FC: Vou começar pelo final da sua pergunta. Não acredito que o projeto da Cidade da Música me remeta aos meus sonhos ambiciosos e um tanto frustrados de ser músico. Pode ser quando muito uma coincidência. Nesse sentido, vou relatar uma particularidade do Portzamparc que soube por acaso ao ler uma de suas entrevistas e que eu acho que ele não sabe que eu sei.
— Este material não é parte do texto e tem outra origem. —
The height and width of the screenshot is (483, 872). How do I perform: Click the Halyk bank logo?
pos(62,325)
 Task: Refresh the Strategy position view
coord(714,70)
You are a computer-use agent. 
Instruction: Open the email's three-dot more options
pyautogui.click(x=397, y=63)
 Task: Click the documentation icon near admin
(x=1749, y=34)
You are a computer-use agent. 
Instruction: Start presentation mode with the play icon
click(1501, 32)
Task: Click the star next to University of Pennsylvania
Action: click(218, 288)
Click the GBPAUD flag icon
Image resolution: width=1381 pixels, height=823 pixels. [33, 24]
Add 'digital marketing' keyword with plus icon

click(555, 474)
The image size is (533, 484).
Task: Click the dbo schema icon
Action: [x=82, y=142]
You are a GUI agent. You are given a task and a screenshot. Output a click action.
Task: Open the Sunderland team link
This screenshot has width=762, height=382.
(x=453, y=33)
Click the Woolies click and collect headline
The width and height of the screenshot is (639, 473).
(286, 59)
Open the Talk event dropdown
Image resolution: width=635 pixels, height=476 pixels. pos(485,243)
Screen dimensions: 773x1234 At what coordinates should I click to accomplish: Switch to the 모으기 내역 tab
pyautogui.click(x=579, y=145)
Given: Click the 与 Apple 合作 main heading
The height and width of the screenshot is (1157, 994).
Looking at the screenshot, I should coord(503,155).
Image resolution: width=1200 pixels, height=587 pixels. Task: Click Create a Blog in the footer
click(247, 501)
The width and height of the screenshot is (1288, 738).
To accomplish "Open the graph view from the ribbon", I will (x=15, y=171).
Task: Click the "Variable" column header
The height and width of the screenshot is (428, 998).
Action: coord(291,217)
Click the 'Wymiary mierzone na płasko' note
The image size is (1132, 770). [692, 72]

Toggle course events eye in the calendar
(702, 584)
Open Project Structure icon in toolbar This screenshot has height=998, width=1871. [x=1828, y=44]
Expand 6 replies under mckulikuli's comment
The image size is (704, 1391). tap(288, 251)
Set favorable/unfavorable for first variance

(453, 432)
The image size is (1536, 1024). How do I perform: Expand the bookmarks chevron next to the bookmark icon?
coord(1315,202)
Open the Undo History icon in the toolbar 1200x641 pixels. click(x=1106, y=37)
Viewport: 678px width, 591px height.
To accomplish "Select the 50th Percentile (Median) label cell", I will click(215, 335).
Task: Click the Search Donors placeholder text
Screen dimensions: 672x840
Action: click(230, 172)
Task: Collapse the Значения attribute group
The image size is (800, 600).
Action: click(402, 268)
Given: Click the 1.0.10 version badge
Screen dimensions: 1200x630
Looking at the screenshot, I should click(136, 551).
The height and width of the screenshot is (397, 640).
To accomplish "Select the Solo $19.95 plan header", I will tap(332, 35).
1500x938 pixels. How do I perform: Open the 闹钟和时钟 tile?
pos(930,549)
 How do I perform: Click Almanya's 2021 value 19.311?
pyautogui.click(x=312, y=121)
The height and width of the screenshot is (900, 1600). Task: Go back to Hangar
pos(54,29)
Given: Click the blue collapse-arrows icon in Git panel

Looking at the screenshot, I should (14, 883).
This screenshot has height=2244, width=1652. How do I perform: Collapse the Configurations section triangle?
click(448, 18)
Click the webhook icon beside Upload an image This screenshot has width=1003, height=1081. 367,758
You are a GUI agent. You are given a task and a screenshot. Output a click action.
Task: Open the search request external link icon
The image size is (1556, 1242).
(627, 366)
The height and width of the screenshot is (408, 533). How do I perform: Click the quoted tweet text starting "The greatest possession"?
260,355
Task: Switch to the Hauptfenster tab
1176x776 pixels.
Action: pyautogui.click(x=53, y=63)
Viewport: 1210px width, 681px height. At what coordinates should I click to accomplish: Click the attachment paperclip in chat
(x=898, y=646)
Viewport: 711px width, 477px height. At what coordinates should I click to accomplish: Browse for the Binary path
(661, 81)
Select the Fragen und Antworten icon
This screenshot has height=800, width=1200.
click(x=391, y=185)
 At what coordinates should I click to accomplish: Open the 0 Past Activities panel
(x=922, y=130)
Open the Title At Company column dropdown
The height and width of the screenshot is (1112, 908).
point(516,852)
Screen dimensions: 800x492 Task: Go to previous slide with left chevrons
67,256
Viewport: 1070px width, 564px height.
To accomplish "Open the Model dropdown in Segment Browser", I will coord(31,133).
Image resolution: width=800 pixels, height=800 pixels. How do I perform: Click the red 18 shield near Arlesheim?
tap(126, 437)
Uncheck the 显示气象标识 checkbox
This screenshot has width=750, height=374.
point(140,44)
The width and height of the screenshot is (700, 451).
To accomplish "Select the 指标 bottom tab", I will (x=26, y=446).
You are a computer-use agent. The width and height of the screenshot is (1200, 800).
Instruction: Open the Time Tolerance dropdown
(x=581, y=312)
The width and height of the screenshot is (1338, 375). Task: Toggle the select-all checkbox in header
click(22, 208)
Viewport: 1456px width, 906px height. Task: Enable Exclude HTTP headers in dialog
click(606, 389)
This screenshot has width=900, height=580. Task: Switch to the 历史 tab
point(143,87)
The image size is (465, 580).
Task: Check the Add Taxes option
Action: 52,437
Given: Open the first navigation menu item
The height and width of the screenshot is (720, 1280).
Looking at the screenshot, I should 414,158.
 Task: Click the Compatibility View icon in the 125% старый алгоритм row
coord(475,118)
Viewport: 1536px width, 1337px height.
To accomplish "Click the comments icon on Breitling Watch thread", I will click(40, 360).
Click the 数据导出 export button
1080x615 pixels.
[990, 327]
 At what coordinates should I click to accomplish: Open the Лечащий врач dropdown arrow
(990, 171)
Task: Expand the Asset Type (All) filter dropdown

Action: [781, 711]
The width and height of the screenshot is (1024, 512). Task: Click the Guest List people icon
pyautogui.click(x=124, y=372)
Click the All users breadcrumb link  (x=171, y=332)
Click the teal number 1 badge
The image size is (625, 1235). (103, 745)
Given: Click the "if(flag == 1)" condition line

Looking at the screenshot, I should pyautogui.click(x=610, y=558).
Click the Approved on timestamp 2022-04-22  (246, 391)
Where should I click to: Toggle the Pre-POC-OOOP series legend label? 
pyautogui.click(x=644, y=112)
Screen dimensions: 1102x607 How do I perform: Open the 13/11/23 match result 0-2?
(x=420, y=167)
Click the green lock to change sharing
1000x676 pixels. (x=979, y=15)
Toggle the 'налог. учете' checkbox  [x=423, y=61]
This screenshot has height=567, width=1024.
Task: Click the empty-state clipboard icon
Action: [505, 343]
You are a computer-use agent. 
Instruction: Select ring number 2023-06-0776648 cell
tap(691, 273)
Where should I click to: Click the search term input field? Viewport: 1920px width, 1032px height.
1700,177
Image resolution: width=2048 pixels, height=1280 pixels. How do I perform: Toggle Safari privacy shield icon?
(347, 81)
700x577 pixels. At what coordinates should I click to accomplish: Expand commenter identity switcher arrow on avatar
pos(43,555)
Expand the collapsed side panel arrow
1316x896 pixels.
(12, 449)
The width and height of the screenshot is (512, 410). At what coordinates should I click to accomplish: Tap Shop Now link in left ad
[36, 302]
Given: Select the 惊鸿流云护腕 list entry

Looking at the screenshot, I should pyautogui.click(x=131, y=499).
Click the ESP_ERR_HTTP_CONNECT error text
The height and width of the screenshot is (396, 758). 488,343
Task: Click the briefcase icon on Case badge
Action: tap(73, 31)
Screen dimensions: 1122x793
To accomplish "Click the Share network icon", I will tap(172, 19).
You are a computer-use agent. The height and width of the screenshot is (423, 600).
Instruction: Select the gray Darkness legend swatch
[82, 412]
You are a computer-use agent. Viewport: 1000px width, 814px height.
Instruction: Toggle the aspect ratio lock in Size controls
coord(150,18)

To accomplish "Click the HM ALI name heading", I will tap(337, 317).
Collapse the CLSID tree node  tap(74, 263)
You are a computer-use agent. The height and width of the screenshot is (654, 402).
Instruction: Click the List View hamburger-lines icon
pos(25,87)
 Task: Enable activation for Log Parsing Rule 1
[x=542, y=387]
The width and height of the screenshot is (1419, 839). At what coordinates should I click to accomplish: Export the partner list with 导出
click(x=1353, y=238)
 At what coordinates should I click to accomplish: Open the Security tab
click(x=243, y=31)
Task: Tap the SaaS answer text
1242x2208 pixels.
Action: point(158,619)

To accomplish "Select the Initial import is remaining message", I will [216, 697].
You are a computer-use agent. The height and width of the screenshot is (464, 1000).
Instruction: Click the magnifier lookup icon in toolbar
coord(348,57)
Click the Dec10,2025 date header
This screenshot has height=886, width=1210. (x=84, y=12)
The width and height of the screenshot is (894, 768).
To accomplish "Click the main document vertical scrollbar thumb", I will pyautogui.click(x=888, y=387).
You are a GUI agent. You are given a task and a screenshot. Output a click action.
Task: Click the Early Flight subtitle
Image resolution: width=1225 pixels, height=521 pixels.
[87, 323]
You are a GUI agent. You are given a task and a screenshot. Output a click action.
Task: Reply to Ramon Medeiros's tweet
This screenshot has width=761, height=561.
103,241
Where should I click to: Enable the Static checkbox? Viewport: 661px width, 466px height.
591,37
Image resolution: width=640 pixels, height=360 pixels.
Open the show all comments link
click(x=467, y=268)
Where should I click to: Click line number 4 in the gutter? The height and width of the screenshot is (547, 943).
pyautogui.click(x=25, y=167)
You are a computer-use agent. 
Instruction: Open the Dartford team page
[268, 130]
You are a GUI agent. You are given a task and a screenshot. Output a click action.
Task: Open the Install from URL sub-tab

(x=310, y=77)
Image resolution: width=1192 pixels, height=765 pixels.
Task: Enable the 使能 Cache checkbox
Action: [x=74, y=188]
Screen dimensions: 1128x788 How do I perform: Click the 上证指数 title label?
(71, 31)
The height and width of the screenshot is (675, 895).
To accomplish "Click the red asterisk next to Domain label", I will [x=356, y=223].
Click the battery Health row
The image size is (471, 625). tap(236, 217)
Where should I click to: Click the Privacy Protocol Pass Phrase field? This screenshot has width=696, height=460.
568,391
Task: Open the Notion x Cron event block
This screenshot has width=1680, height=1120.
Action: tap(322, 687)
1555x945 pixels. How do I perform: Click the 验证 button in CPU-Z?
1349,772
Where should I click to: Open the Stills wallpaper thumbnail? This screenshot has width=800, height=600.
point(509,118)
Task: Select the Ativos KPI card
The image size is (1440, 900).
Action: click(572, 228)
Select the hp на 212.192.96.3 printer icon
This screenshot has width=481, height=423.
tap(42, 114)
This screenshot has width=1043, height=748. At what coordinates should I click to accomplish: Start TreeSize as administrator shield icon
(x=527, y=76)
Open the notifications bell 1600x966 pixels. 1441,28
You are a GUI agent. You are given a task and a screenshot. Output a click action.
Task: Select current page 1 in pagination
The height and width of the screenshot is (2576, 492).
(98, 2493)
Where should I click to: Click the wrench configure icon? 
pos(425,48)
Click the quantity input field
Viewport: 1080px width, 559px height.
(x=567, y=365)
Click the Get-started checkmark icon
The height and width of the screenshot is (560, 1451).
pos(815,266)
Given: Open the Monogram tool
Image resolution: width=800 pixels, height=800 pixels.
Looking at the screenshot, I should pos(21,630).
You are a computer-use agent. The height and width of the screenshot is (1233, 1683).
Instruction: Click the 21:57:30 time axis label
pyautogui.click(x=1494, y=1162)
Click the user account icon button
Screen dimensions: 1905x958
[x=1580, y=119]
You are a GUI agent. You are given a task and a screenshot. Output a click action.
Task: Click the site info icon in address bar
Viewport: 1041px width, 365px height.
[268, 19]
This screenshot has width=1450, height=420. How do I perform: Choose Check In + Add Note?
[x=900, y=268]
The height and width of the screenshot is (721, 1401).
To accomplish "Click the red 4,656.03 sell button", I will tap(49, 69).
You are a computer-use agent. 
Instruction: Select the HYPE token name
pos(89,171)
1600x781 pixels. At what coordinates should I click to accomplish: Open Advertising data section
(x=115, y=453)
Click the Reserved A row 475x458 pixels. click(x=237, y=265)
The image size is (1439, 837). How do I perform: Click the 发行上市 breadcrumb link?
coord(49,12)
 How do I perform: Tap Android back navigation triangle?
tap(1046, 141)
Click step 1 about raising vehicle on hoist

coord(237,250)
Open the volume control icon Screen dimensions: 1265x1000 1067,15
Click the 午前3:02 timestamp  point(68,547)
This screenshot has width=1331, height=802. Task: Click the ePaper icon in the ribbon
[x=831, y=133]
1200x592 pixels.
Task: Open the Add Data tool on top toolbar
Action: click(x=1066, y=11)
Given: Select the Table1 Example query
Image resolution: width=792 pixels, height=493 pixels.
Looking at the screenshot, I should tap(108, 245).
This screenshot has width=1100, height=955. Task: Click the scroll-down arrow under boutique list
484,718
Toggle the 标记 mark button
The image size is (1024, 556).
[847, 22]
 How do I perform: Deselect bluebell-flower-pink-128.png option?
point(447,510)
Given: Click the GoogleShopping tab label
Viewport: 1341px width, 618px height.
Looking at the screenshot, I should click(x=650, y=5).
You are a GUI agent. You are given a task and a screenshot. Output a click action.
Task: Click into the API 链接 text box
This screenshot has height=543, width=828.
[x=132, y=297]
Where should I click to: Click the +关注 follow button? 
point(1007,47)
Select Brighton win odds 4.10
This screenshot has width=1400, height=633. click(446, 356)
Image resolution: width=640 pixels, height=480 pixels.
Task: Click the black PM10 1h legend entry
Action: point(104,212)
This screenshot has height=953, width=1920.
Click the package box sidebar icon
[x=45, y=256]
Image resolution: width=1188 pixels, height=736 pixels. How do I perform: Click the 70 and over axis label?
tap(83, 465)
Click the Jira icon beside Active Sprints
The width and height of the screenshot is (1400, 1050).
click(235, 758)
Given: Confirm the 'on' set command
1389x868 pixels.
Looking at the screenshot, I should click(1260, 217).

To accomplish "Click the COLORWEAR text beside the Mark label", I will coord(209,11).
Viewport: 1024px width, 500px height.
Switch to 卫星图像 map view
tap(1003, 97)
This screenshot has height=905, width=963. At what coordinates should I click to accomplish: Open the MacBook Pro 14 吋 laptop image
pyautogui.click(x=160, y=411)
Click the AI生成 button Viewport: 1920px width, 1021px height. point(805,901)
Ele também na sua juventude queria ser músico, mais especificamente pianista, e acho que também andou tocando pelas noites.
Essa talvez seja a coincidência: os quase futuros pianista e acordeonista se encontram no campo específico de suas atividades profissionais: a arquitetura e a arquitetura da paisagem para trabalharem juntos no projeto da Cidade da Música, que certamente trará mais música para a nossa cidade.
Quanto ao projeto paisagístico da Cidade da Música, está sendo uma grande experiência de criar nos seus espaços exteriores um projeto temático que tem por mote o próprio ecossistema da Barra da Tijuca.
As soluções paisagísticas relativas a componente vegetal do projeto estão baseados em processos ecogenéticos e em seus aspectos de fitosociologia e sucessão ecológica. O mosaico florístico final restaura e reproduz restingas abertas e fechadas, pequenos fragmentos de bosques de baixada, manguezais e áreas de transição.
Portzamparc é um arquiteto mais jovem que eu e temos tido uma relação muito boa, muito amistosa desde o momento que nos conhecemos. Ele me deu liberdade para projetar em todos os espaços ao nível do chão, inclusive nos espaços internos dos pilotis que integram o seu projeto arquitetônico. Acho que ele tem gostado de tudo que já fizemos até o momento. Fui escolhido por ele quando, após uma longa conversa, ele percebeu que eu talvez fosse o profissional daqui da cidade que estivesse mais familiarizado com as questões ambientais da Barra da Tijuca, onde tenho trabalhado por quase três décadas.